Vectren Energy Delivery of Ohio (CenterPoint Energy Ohio) Rate Selection Guide
Vectren Energy Delivery of Ohio, now operating as CenterPoint Energy Ohio, is a natural gas distribution utility serving roughly 1.4 million customers across west-central Ohio. As a regulated local distribution company under PUCO oversight, it delivers gas while supply is open to competition through Ohio's Energy Choice program, giving commercial customers multiple data-access and procurement options.
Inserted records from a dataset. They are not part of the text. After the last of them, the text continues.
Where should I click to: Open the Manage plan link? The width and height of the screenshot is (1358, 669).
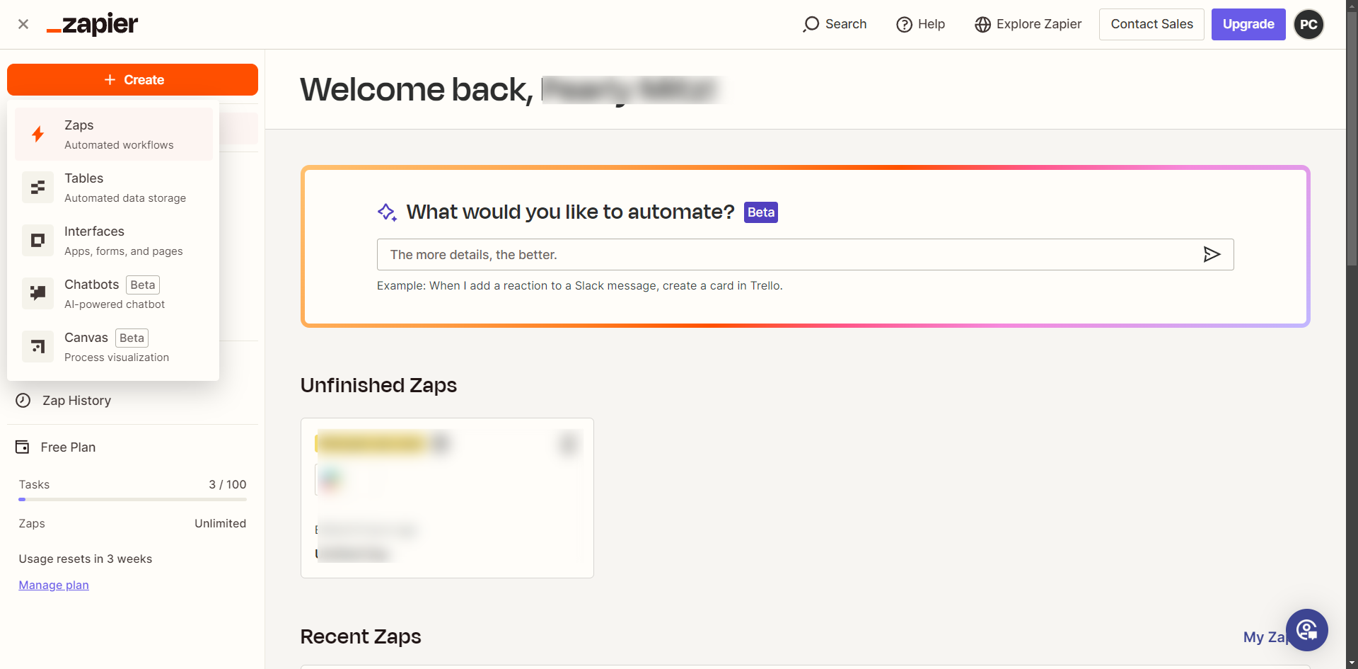tap(54, 585)
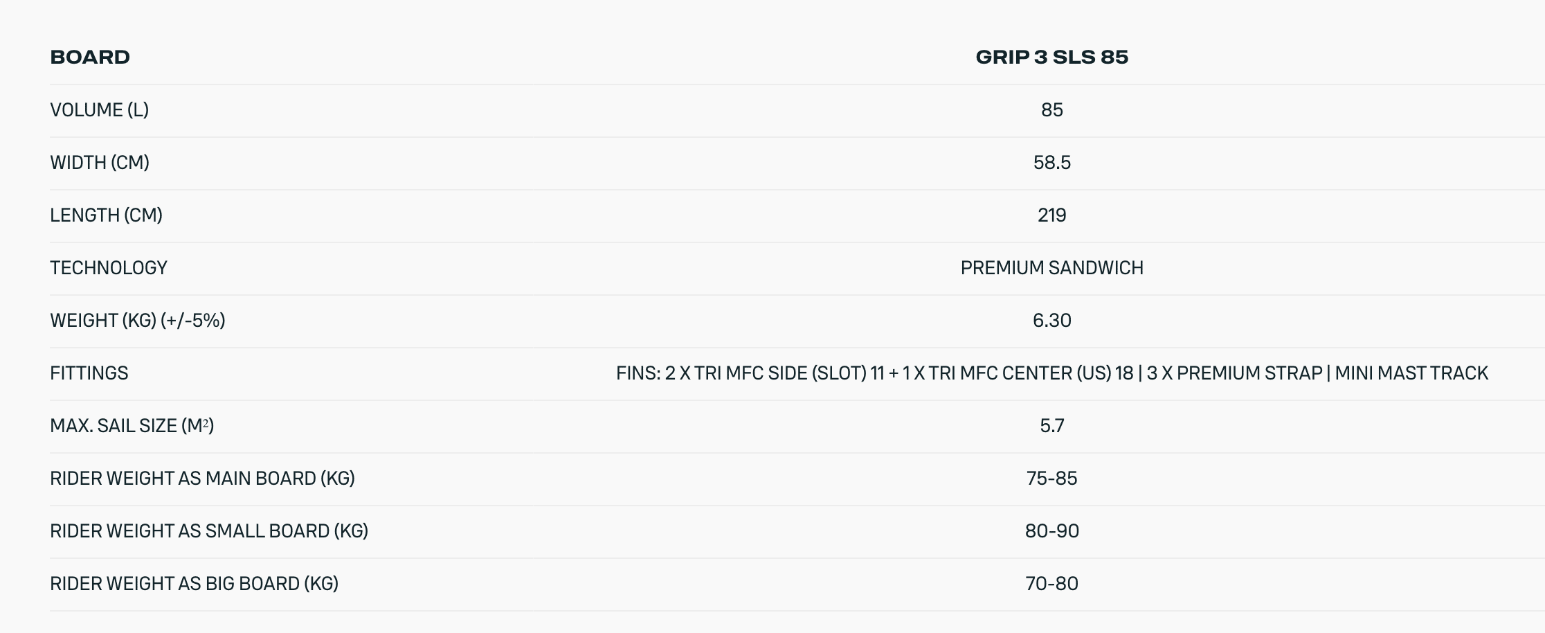1545x633 pixels.
Task: Select the WIDTH (CM) row label
Action: [100, 163]
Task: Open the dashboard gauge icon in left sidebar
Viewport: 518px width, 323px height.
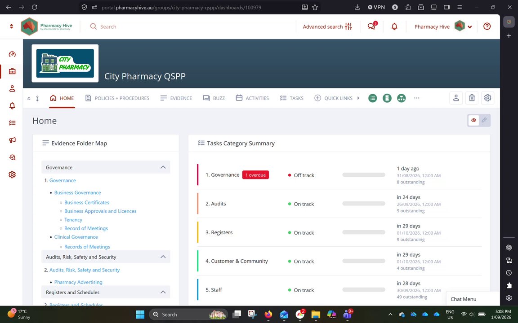Action: click(x=12, y=54)
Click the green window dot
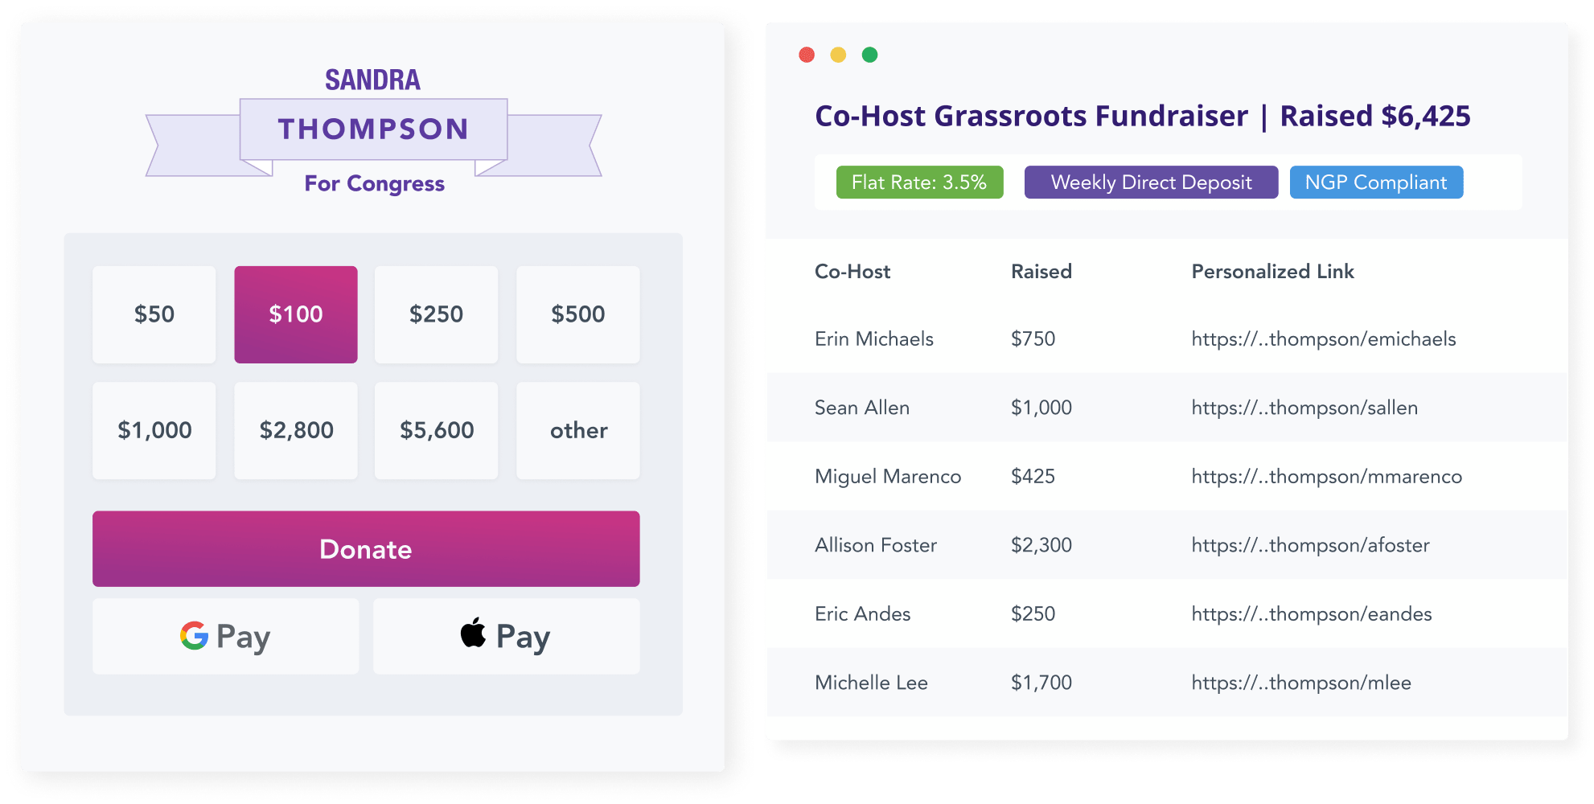This screenshot has width=1594, height=804. [869, 55]
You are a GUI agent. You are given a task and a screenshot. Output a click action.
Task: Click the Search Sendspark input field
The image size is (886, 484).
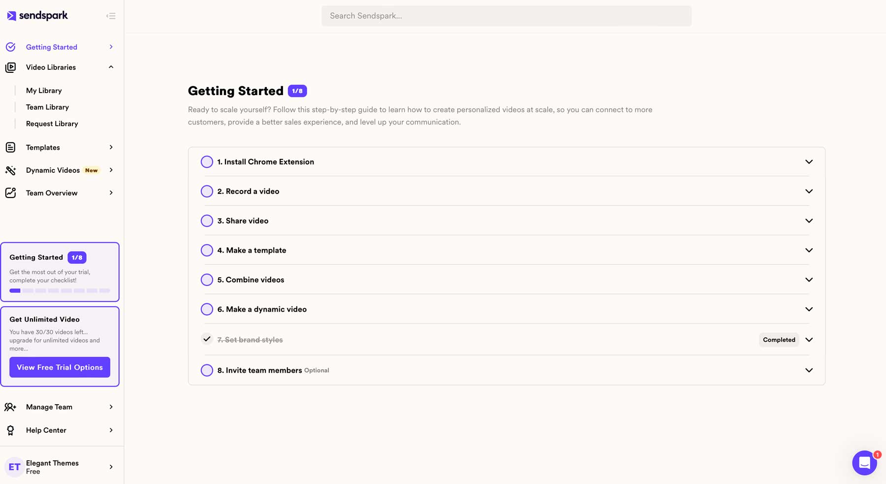pyautogui.click(x=506, y=15)
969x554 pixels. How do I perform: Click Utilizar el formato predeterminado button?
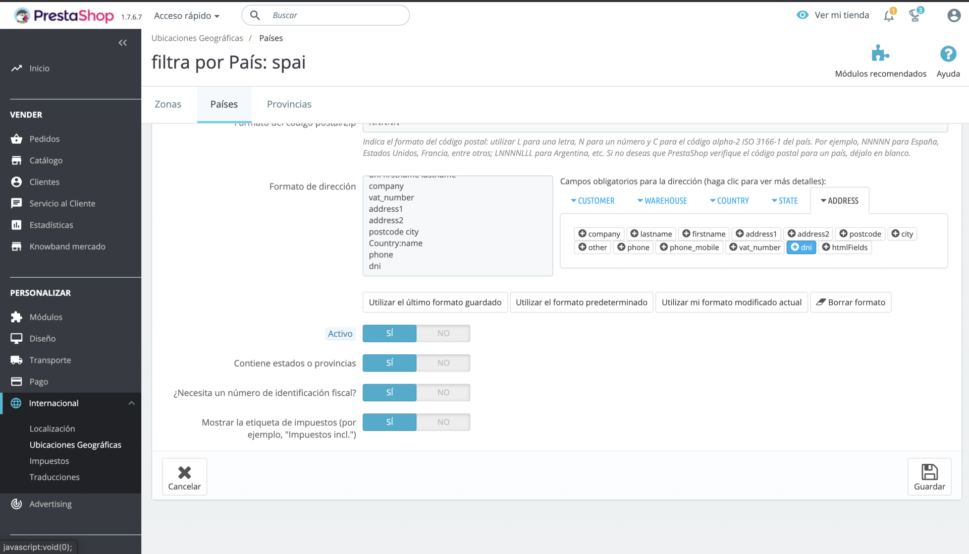(581, 302)
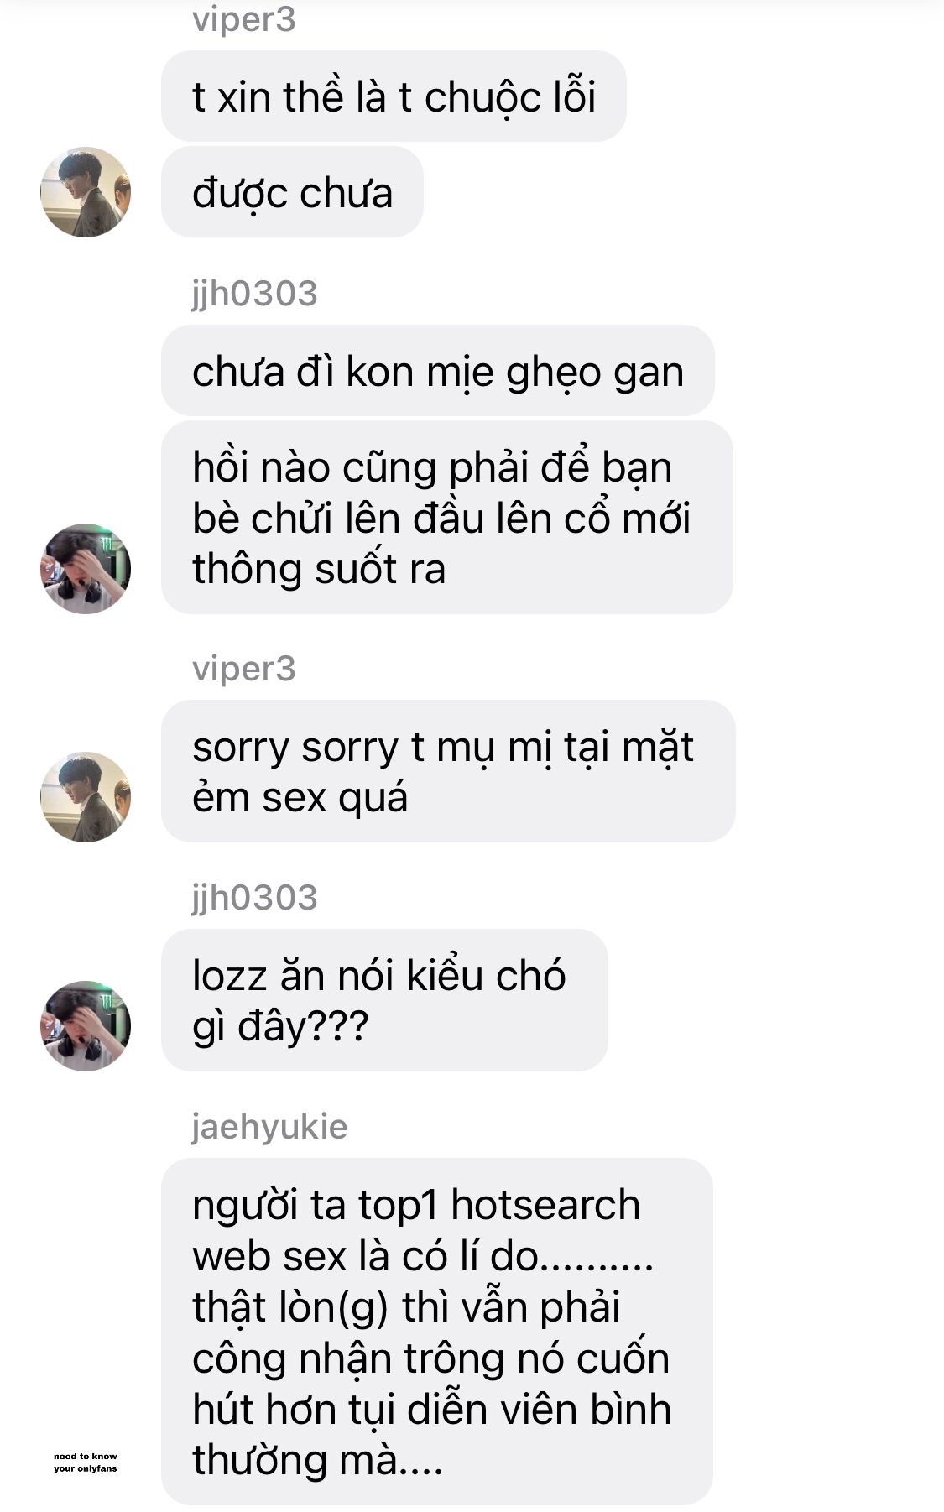Open jjh0303's avatar next to "thông suốt ra"
The width and height of the screenshot is (944, 1512).
click(86, 568)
Vectren Energy Delivery of Ohio (CenterPoint Energy Ohio) Rate Schedule Comparison
| Schedule | Type | Rate | Best For |
|---|---|---|---|
| General Sales Service | commercial | Customer charge + volumetric delivery + riders + SCO commodity (~$0.4388/ccf, May 2026) | Small/mid commercial customers who prefer the regulated default commodity |
| General Transportation (Choice) | commercial | Regulated delivery charges only; commodity billed by supplier | Commercial customers shopping for fixed-price supply |
| Large / Mercantile Transportation | industrial | Transportation delivery + demand/balancing components; competitive commodity | Large industrial loads (10,000+ Mcf/yr) optimizing supply and balancing |
| Distribution Replacement Rider | commercial | ~$14.30/month fixed (per recent filings) | Applies to applicable distribution customers; funds pipeline replacement |
Market Overview
Distribution service is regulated by PUCO and provided exclusively by CenterPoint Energy Ohio. The gas commodity is competitive under Ohio's Energy Choice program: customers may take the PUCO-approved Standard Choice Offer (SCO) or contract with a certified Competitive Retail Natural Gas supplier. C&I customers commonly negotiate fixed-price supply to hedge commodity volatility while delivery charges remain regulated.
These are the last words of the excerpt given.